提示された文章:
株式会社KACHIELの久保憂希也です。

税務調査において、毎期の売上計上漏れなどが
発覚した場合、調査官から「調査対象期間を
7年にします」と言われることがあります。

ここで解釈が難しい問題として、
「【調査】対象期間が7年になる」ことと
「【課税】対象期間が7年になる」ことの
相違があります。

まず、調査対象期間が何年でなければならないか、
という法律規定はありません。

一般的には、事前通知において3年(もしくは5年)
とされるわけですが、これを5年(もしくは7年)に
延伸される法的根拠として、国税通則法
第74条の9第4項の規定がありますので、
この要件を満たしていれば、調査対象期間の延伸は
法的に問題ない(合法)ということになります。

「調査対象期間が3年から5年に延びる要件」

一方で【課税】対象期間は、更正の除斥期間
として国税通則法第70条に規定されています。

取り組む課題:
1. 税務調査の文章には、期間の長さとしてどの年数が出てきますか。重複は除いてすべて挙げてください。
2. 税務調査の文章のうち、「株式会社KACHIELの久保憂希也です。」から「という法律規定はありません。」までを一字も変えずに書き写してください。
上の税務調査の文章だけを手がかりにしてください。

データ部分:
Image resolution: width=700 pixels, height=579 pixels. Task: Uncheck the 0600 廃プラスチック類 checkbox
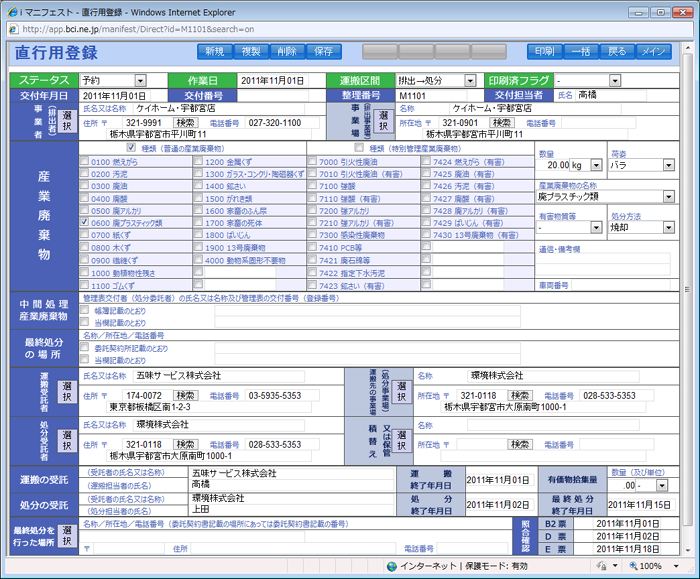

課題別の解答:
1. 3年、5年、7年

2.
株式会社KACHIELの久保憂希也です。

税務調査において、毎期の売上計上漏れなどが
発覚した場合、調査官から「調査対象期間を
7年にします」と言われることがあります。

ここで解釈が難しい問題として、
「【調査】対象期間が7年になる」ことと
「【課税】対象期間が7年になる」ことの
相違があります。

まず、調査対象期間が何年でなければならないか、
という法律規定はありません。